Contact
Autonomic Networks
|
||
Person Responsible for Module (Name, Mail address):
@sorbonne-universite.fr |
Credit Points (ECTS): 6 | Module-ID: MU5IN063 |
University: Sorbonne Université | Department: Master Informatique |
Prerequisites for Participation
- Knowledge of Algorithmics.
- Fundamentals of Distributed Systems and Networks.
Intended Learning Outcomes
Students who have successfully finished this module will will have quite good knowledges on specific problems and protocoles related to Autonomic Networks, namely:
- Sensor Networks (routing, overlays, architectures, etc)
- Delay-Tolerant Network
- Mobility Tolerance
- Active/Passive Mobility / Robot Networks
- Fault Tolerance in Dynamic Distributed Networks
- Self-* Properties
Content
Module ANET (Autonomic NETworks) covers main scientific and technological issues of autonomous and ubiquitous networks. Principles, techniques, and examples related to the design of such networks are introduced, sometimes through similarities and differences with classical networks. Various aspects of self-* attributes are discussed, such as self-stabilization, self-configuration, self-organization, self-management, self-optimization, self-adaptiveness, etc. Passive mobility and proactive mobility are addressed and applied to networks in general and more specifically, to sensor networks, swarms of robots, MANET, and VANET.

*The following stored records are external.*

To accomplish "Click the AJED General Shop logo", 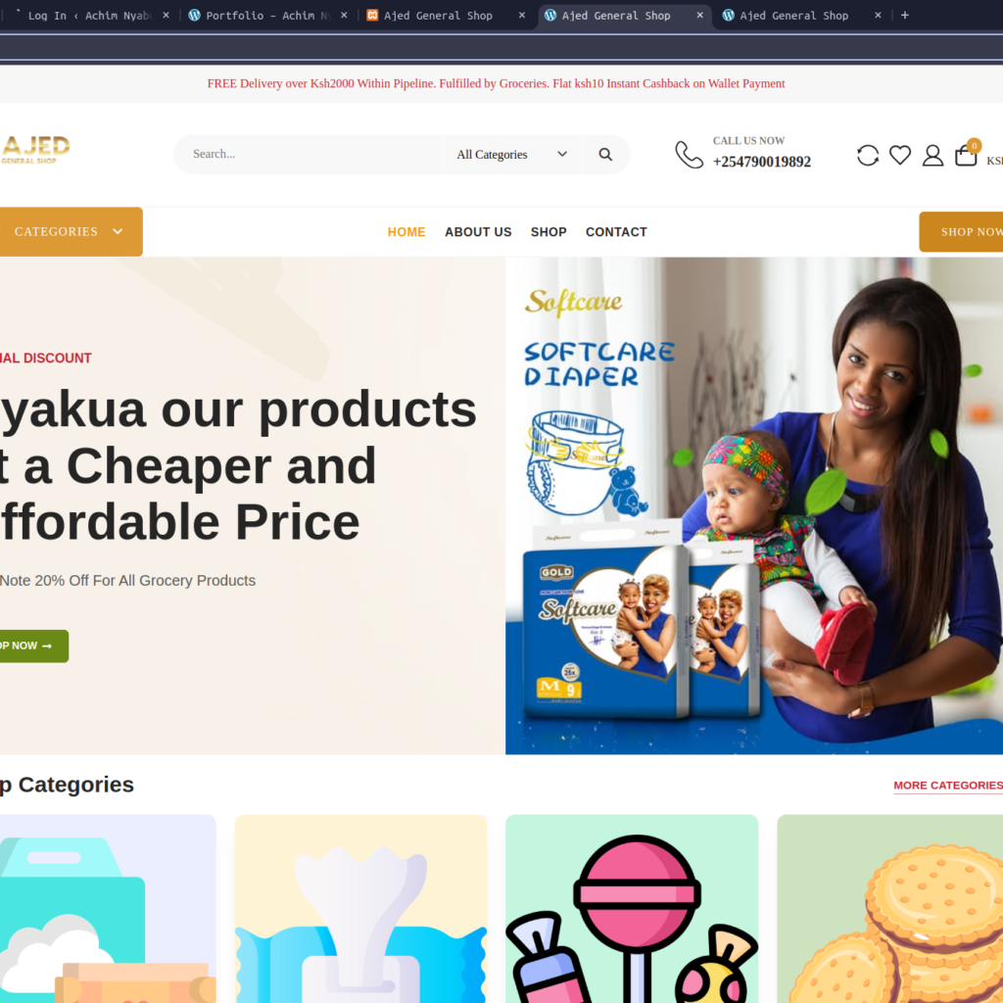I will pyautogui.click(x=35, y=150).
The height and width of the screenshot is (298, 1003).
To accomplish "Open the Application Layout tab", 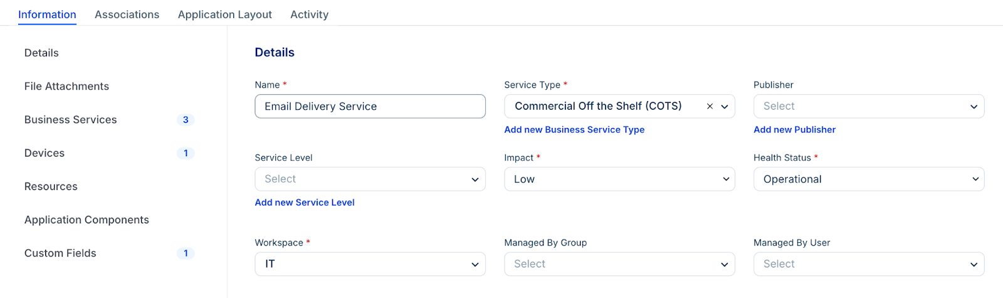I will (x=224, y=14).
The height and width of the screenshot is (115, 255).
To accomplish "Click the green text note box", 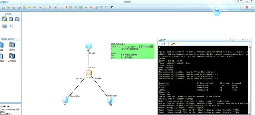I will click(x=132, y=51).
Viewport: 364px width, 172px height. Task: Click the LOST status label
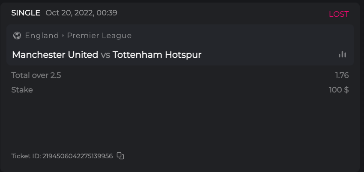339,14
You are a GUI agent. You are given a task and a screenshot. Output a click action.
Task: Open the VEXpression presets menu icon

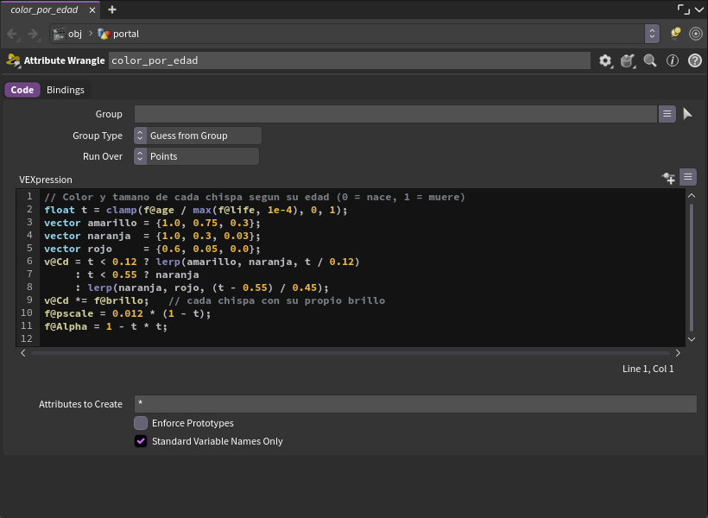(x=687, y=177)
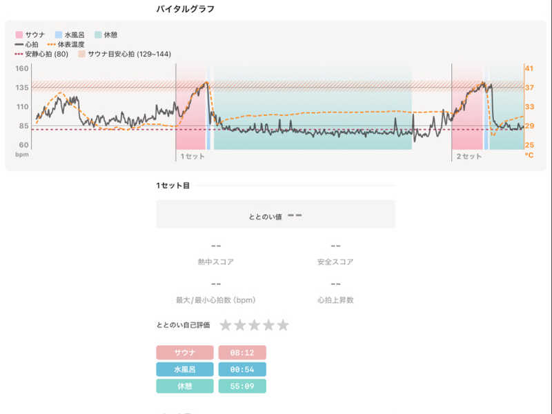Rate ととのい with the first star
Image resolution: width=552 pixels, height=414 pixels.
pyautogui.click(x=226, y=325)
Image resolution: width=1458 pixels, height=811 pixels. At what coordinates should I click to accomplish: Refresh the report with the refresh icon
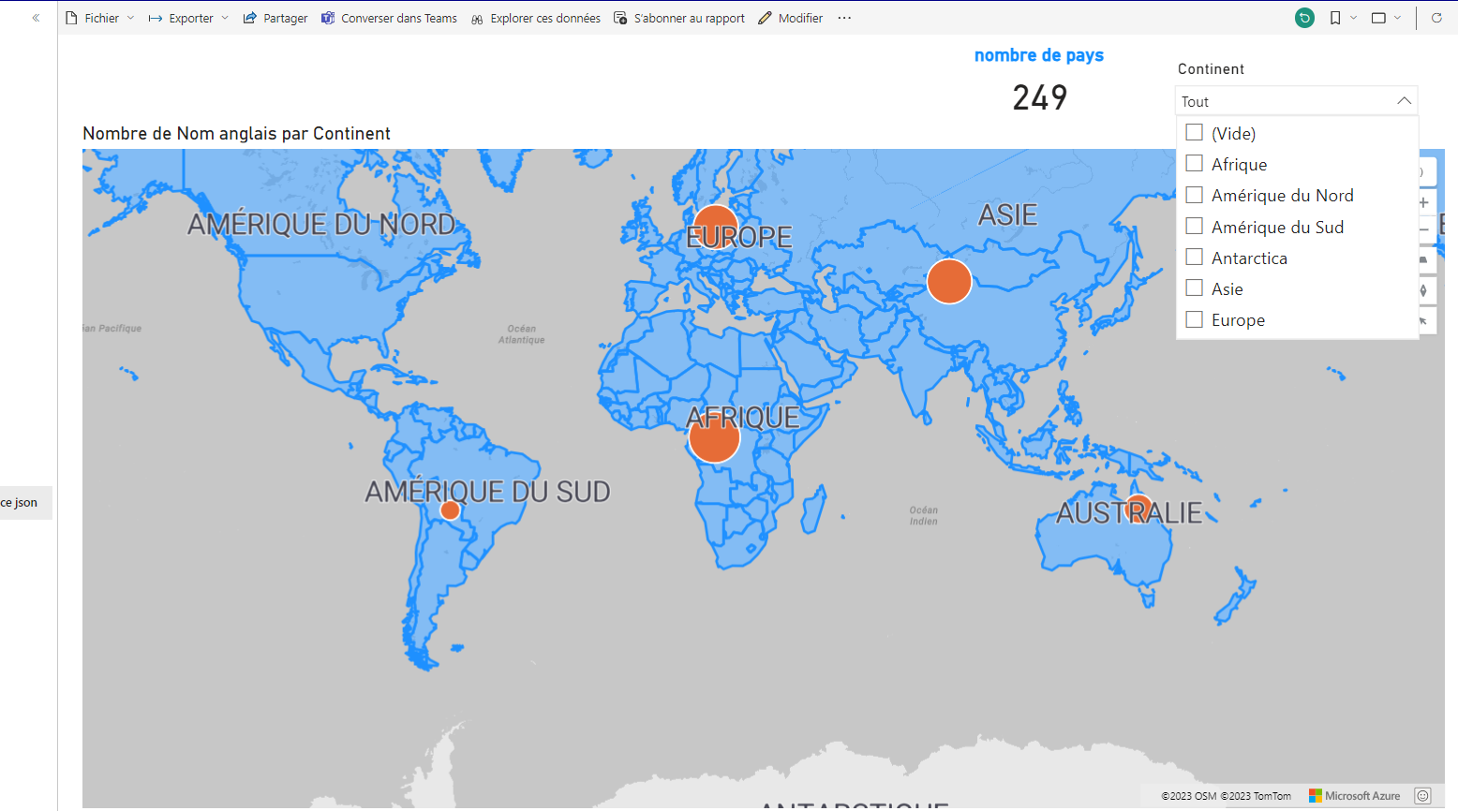pos(1436,17)

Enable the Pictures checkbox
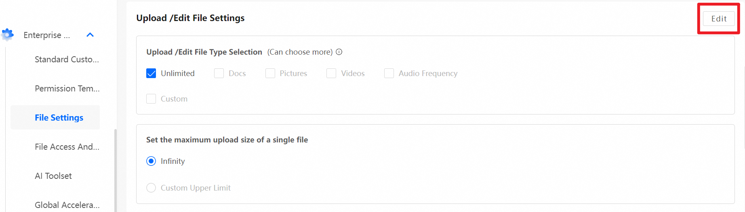[x=270, y=73]
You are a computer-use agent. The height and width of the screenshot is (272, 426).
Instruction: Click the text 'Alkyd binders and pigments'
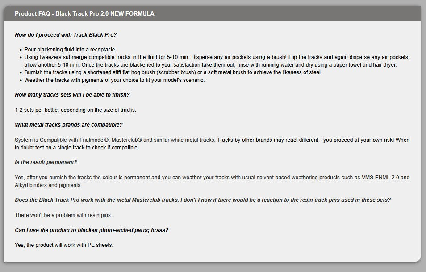click(48, 185)
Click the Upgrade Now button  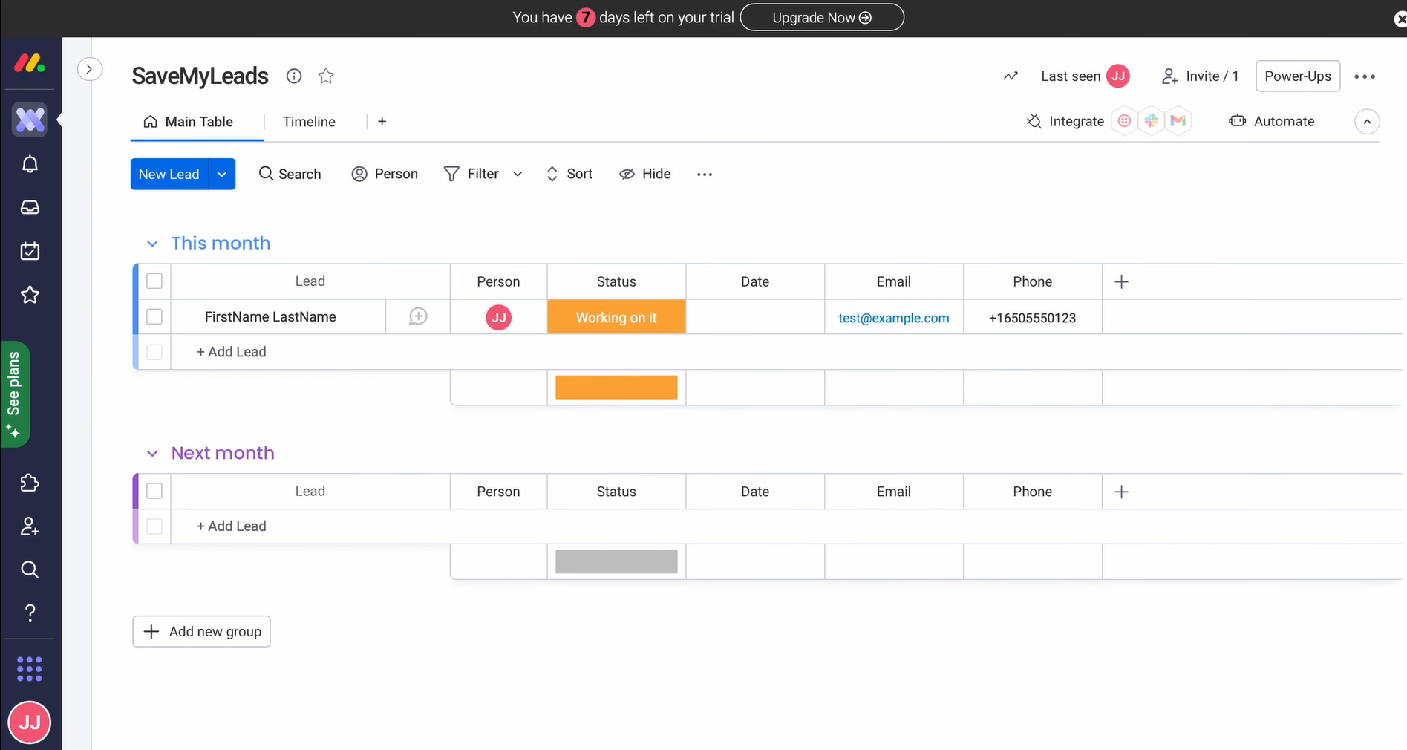click(x=821, y=17)
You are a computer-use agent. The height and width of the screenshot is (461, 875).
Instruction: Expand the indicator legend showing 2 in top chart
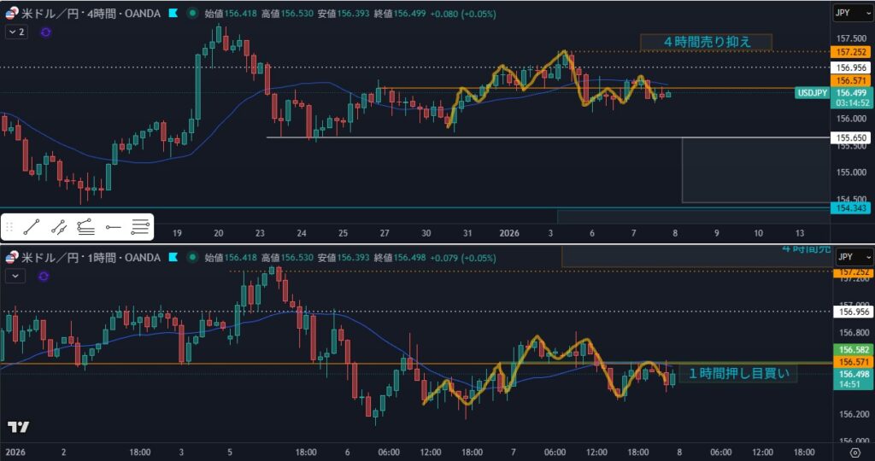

Teaching and Learning Methods
- 2h weekly hours lecture
- 2h weekly hours integrated interactive tutorials (problem solving, assignments discussion, lab sessions)
Assessment and Grading Procedures
Paper review (20%), Labs/Practical class reports (20%), and Final written exam (60%)
Workload calculation (contact hours, homework, exam preparation,..)
- 4h weekly contact hours x 14 weeks = 56 h
- 5h weekly hours preparation and afterwork x 14 weeks = 70 h
- Exams preparation: 24h
- Total: 150 h
Frequency and dates
Offered every Fall semester:
- Classes start mid-September and end end-January;
- Final exam at the beginning of February;
- Makeup exam for those who failed the first session in next September.
Max. Number of Participants
30
Enrolment Procedures
Request to the head of CNI program
Recommended Reading, Course Material
- Algorithms for Sensor and Ad Hoc Networks: Advanced Lectures. D. Wagner and R. Wattenhofer (Eds.), Springer-Verlag, 2007.
- Fundamentals of Wireless Sensor Networks: Theory and Practice. W. Dargie and C. Poellabauer, Wiley, 2011.
- Handbook of Sensor Networks: Algorithms and Architectures. I. Stojmenovic, Wiley, 2005.
- Wireless Sensor Networks: Technology, Protocols, and Applications. K. Sohraby, D. Minoli, and T. Znati, Willey, 2007.
- Distributed Computing by Mobile Entities: Current Research in Moving and Computing. P.Flocchini, G. Prencipe, and N. Santoro, Lecture Notes in Computer Science Book 11340, Springer.
- Introduction to Distributed Self-Stabilizing Algorithms. Karine Altisen, Stéphane Devismes, Swan Dubois, and Franck Petit. Synthesis Lectures on Distributed Computing Theory, Morgan & Claypool Publishers, 2019.
- Distributed Computing: a locality sensitive approach. D. Peleg, Siam Monographs, 2000.